As soon as the iPad was announced, it became clear that the device had all the potential in the world to be everything the Music Pad Pro (we own one at the school where I teach) wasn’t. Don’t get me wrong–I give a lot of credit to Freehand for being pioneers in the field and making a device that could replace sheet music. But as I’ve discussed before on this blog, the hardware itself never seemed to catch up with the concept. The Music Pad Pro is large, has seemingly poor resolution, and can only be used for one purpose. The iPad has a screen that is nearly as large as the Music Pad Pro, with much more internal memory (without a USB slot), has a higher resolution screen, seemingly operates much faster, the battery lasts 10 hours or longer, and in its most expensive format (3G) is still $50 than what we paid for the Music Pad Pro.

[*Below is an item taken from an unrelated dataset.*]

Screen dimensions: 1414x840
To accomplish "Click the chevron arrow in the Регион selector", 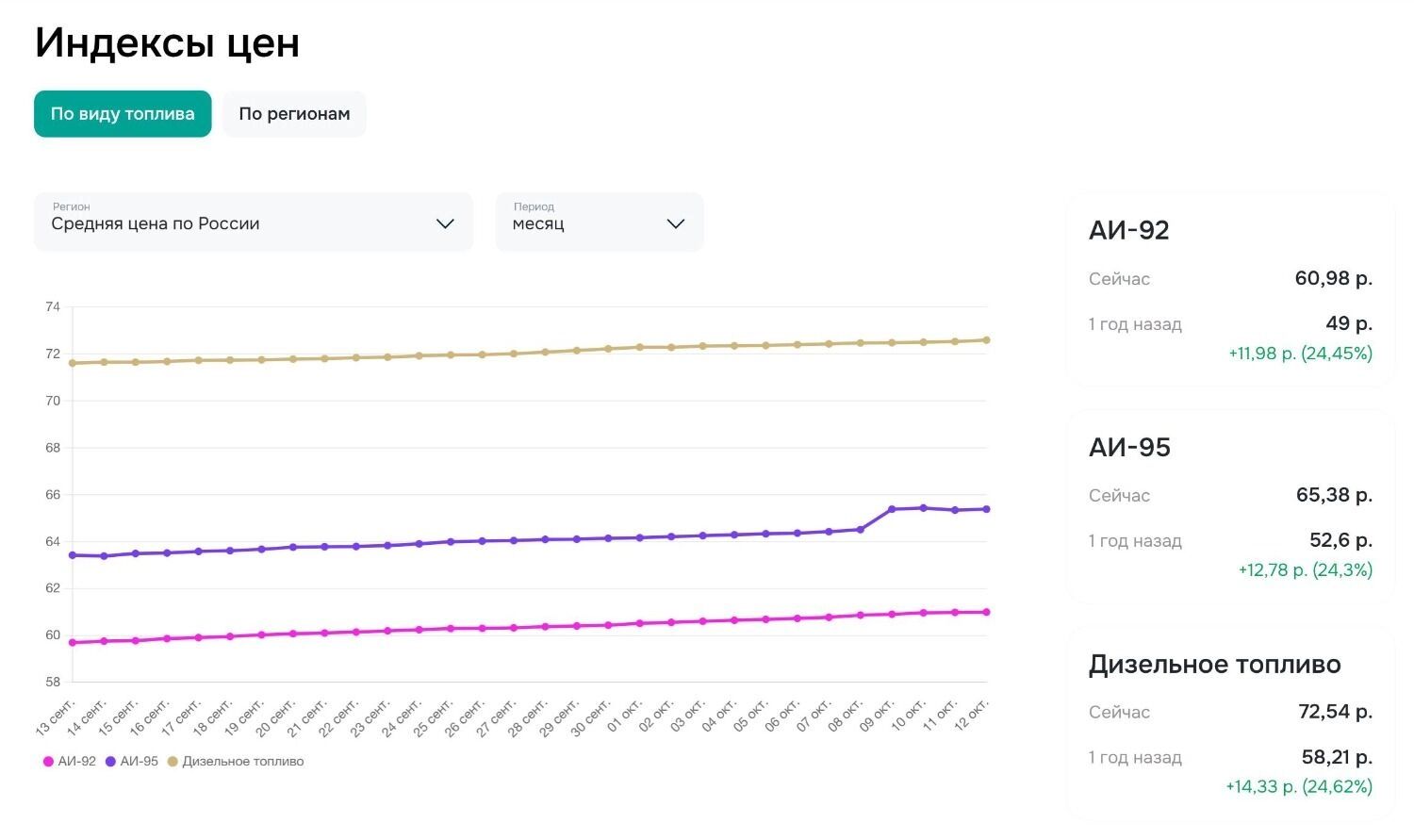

I need to contact our IT staff and see if we can auction that device on eBay and buy an iPad in it’s place.
Both Freehand and one of their competitors (Music Reader) have written comments to prior articles on this site, and they are in the process of creating iPad applications, and I look forward to trying those applications.
One company beat all those other companies to the punch, and introduced ForScore, a PDF viewer and a metronome, for $2.99 about a week after the launch of the iPad (That pricing may have been introductory). Just today they released an update which solved some of the issues I had experienced, and another version with even more functionality is around the corner.
The program comes loaded with a lot of piano music, which might be difficult to read until you turn the iPad on it’s side. Then you can scroll down, and then tap the lower right or left hand corners of the page, or swipe left or right, to move pages. If you press and hold on the screen, you can type notes about the piece. If you tap anywhere above the bottom corners, the screen darkens a shade and the top menu items appear. The menu items allow you to choose a piece, use a metronome, and disable animations.
That’s about it. One person on the App Store commented, “All it is, is a PDF reader with a metronome.” Yep, that’s about it. Keep it simple and elegant. ForScore doesn’t have to worry about offering a specific library; that’s up to the user to figure out.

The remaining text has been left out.